Como resultado de todo esto, la sociedad chilena experimentó una enorme transformación empujada por la educación: alteró comportamientos y expectativas, creó nuevos estratos sociales, generó importantes cambios en el plano de los valores y las creencias colectivas, contribuyó a disolver los patrones tradicionales de autoridad y dio paso a una nueva conciencia de derechos individuales y sociales. En breve, nos volvió una sociedad más diversa, individualizada, secularizada, movilizada, demandante y sensible frente a las diferencias de bienestar material, estatus, ventajas, posibilidades y accesos.
Sin embargo, no nos ha hecho más felices. Tampoco más justos y pacíficos. ¿Por qué?
Porque no está al alcance de la educación instituir sociedades perfectas, bondadosas y solidarias. Ni siquiera puede compensar por sí sola —mucho menos, erradicar— las desigualdades de origen sociofamiliar. Una vasta literatura lo pone en evidencia desde mediados del siglo pasado.
Tampoco las credenciales educacionales, cada vez más masivas y en constante ascenso, pueden crear mejores empleos, mejorar las remuneraciones u obtener una distribución más equitativa del poder y de las satisfacciones materiales y simbólicas.
Ni menos puede la educación, por sus propios medios, asegurar una democracia más eficaz y legítima, ni una ciudadanía más plena y participativa. Basta mirar la historia: los imperios y Estados más educados de su época han sido causa también de las más grandes barbaridades, inquisiciones, genocidios y violencias de todo tipo.
Al contrario, la educación —con sus propias evoluciones en cada país y en diferentes momentos históricos— suele ser una fuente inagotable de fricciones. Forma y alimenta a las élites, reproduce al infinito distinciones y diferencias culturales, acompaña a las clases sociales dominantes y subalternas, sostiene mitos y alimenta expectativas, tanto exalta lo sagrado como lo cuestiona, a veces cultiva y en ocasiones ahoga la creatividad.
Por todo esto, cabe ser en extremo cuidadosos a la hora de hacer nuevas promesas en relación con la educación y su rol en el ciclo político, económico y social que empieza a vivir el país.
La retórica sobre ella como primera línea en la solución de los males que aquejan a nuestra sociedad es infundada y engañosa.
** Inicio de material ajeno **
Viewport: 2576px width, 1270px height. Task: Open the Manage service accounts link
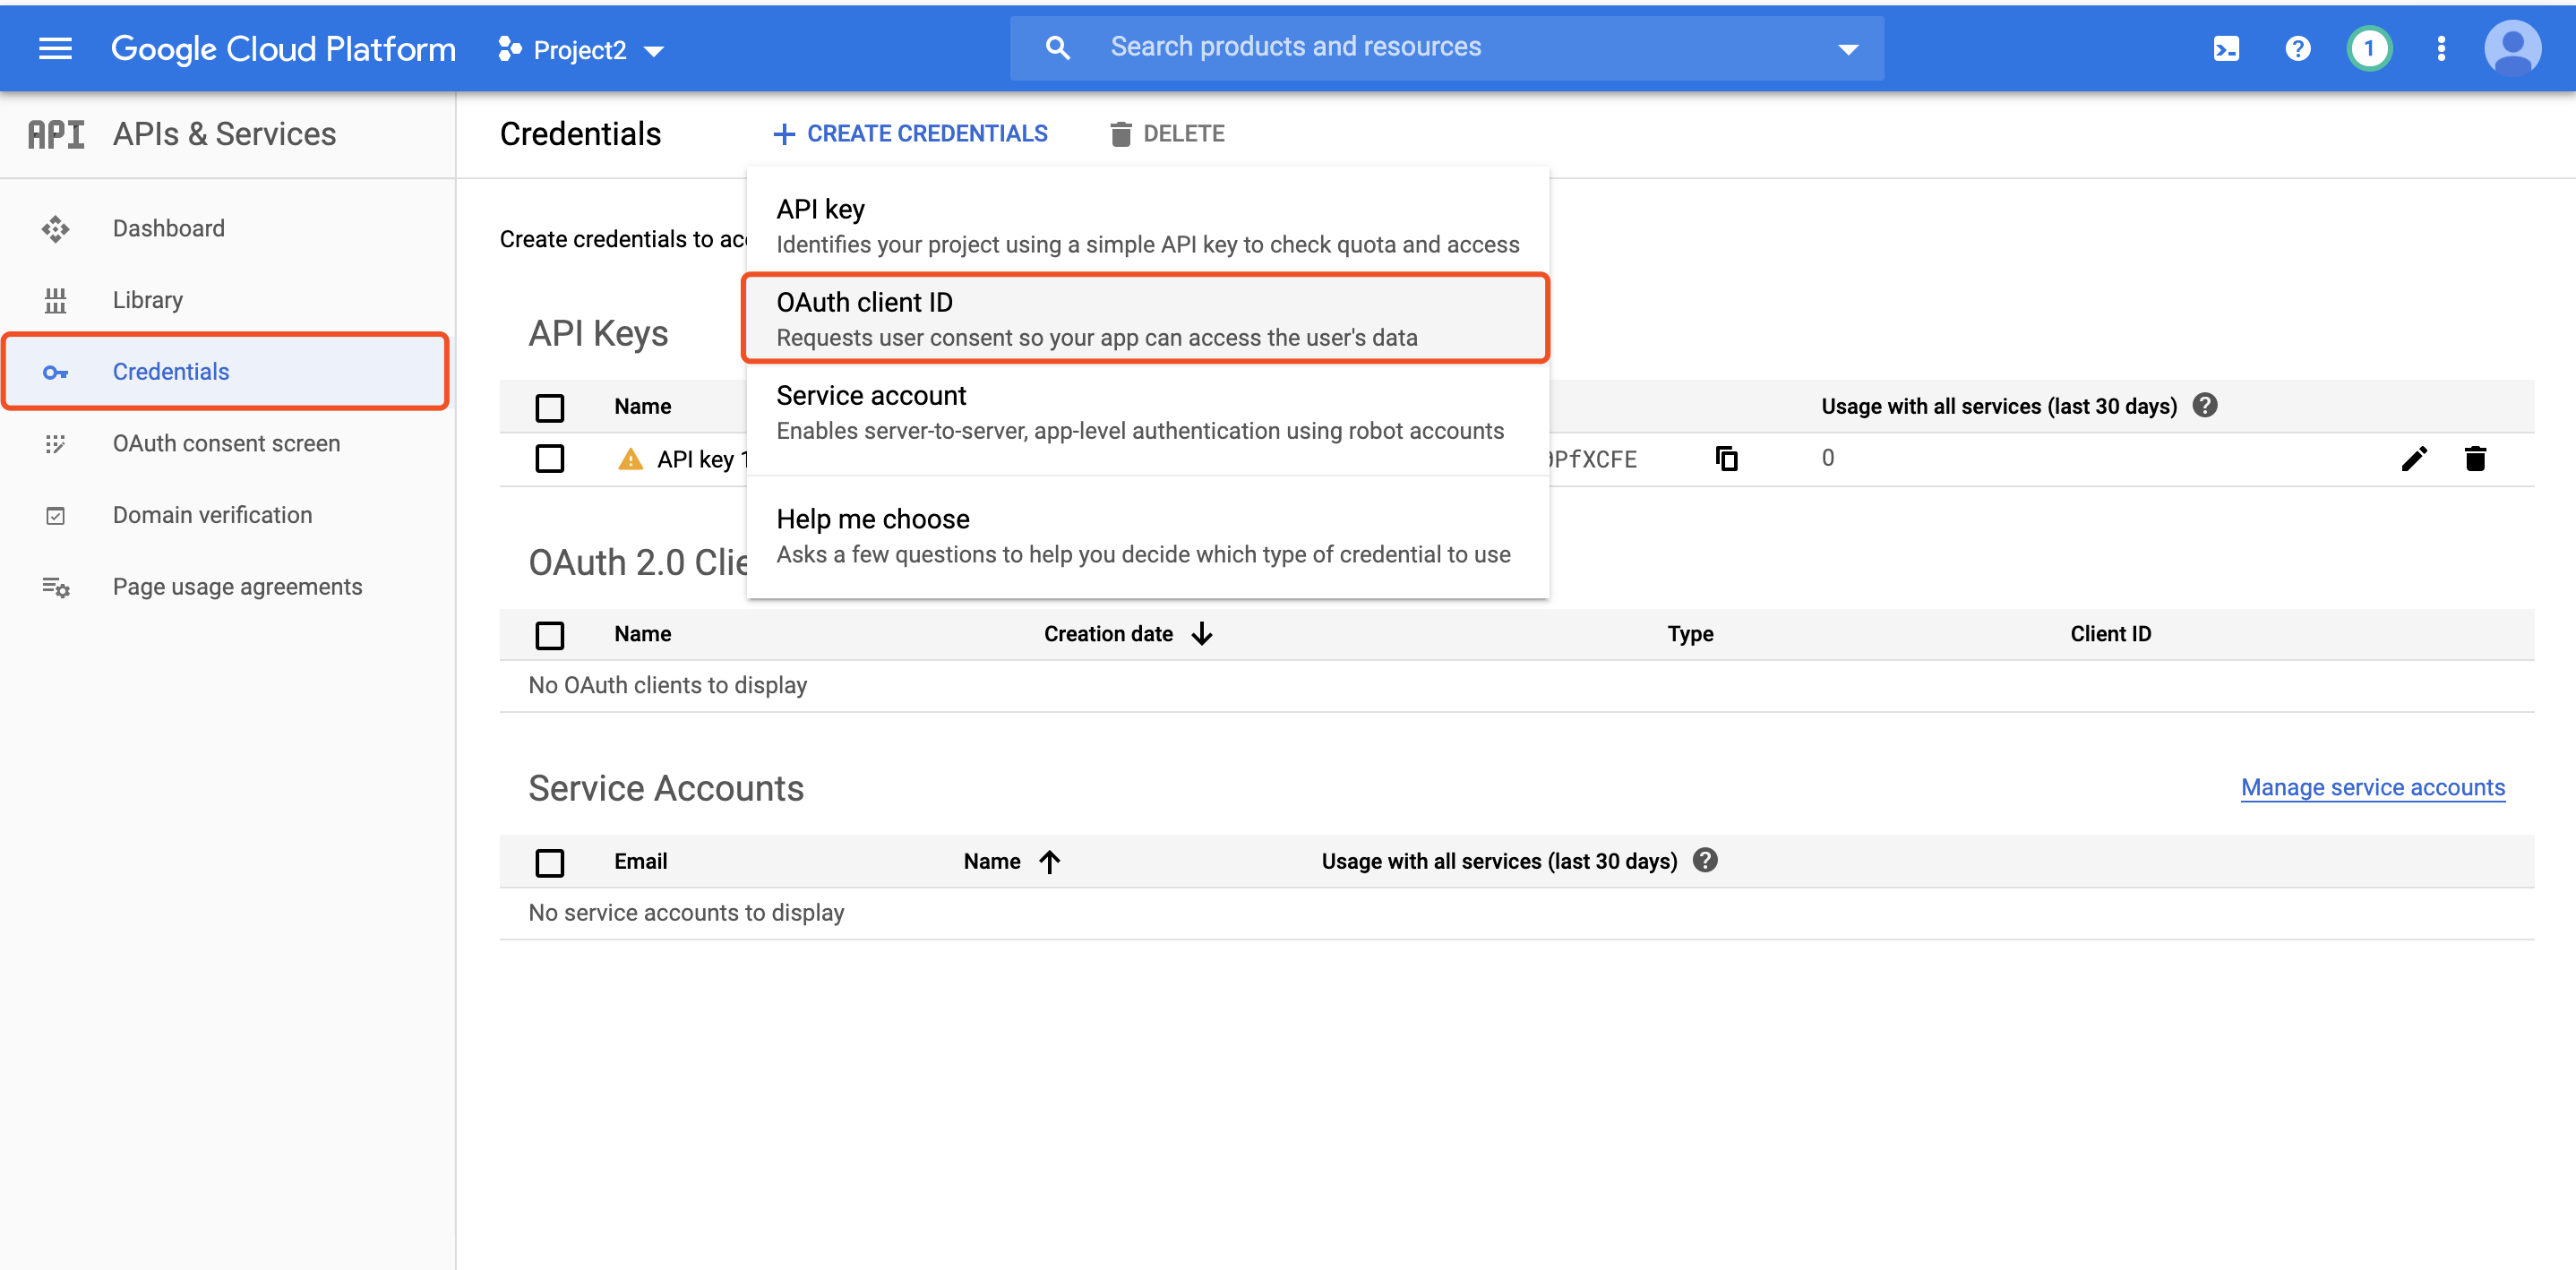tap(2372, 787)
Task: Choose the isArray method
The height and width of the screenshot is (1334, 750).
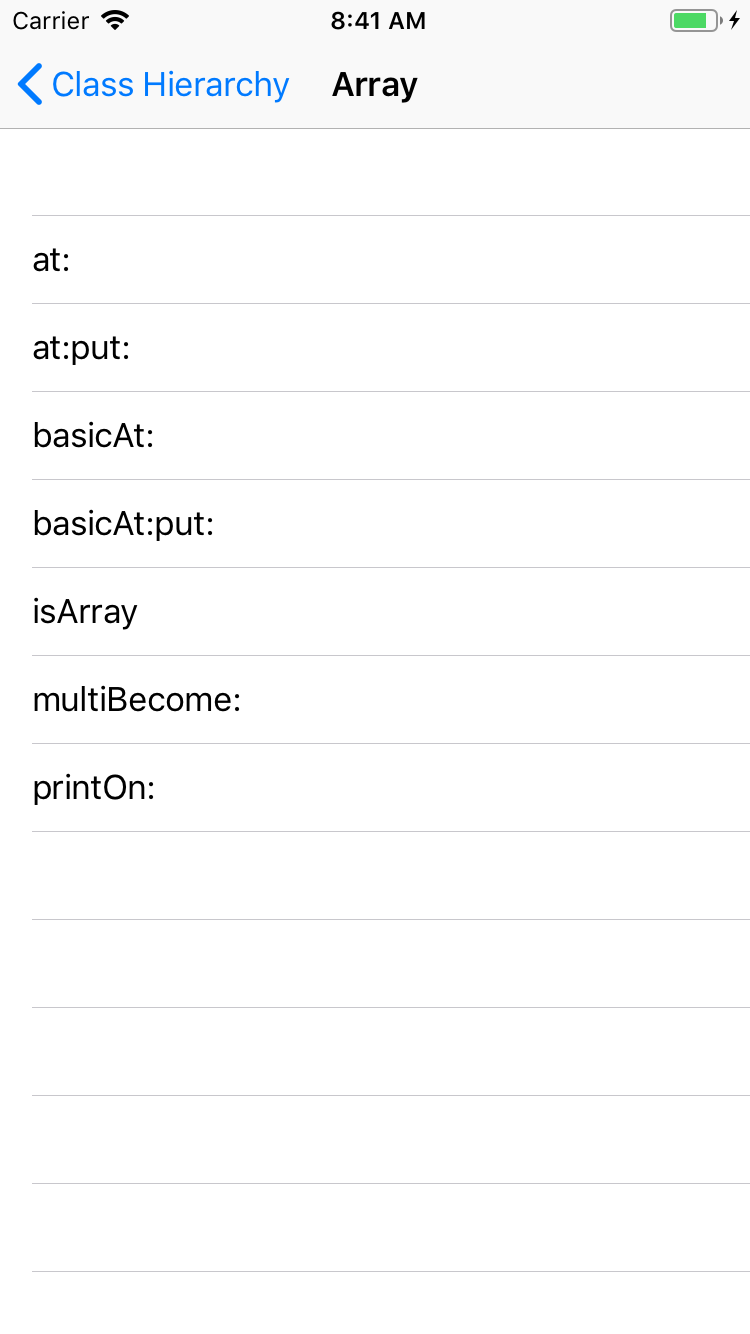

Más bien, en la actual coyuntura, es la educación la que debe abordar su propia crisis para ponerse nuevamente en pie. Antes que ofrecerla como el puente por donde transitar hacia el futuro, la política y los candidatos deben indicar qué harán para reparar este desvencijado puente, cuyo movimiento se halla interrumpido.
Efectivamente, la educación está dañada, la institucionalidad que la gobierna y administra es débil, hay incertidumbre entre sostenedores de escuelas, docentes, estudiantes y familias. En vez de disminuir las brechas, durante los dos últimos años se han expandido.
Retornar a un clima de mejoramiento no se percibe próximo. Al contrario, la discusión constitucional de la educación puede polarizarse fácilmente y profundizar la inestabilidad. Además, el gobierno entrante no podrá aumentar significativamente los recursos del sector. De modo que el futuro de la educación depende ahora de un gran esfuerzo de convergencia y realismo; todo lo contrario de convertirla en ocasión para ofertas demagógicas.
Como sea, su concurso al crecimiento económico, la deliberación democrática y una mayor integración social no es nunca directo ni inmediato, como asegura la falsa promesa. Cuando ocurre es de manera indirecta y en un tiempo que se mide en décadas. Supone asimismo que, previamente, la educación retome un camino que asegure su calidad, equidad y efectividad. Solo entonces podrá contribuir en serio a la solución de los problemas que enfrentamos en la década que se inicia.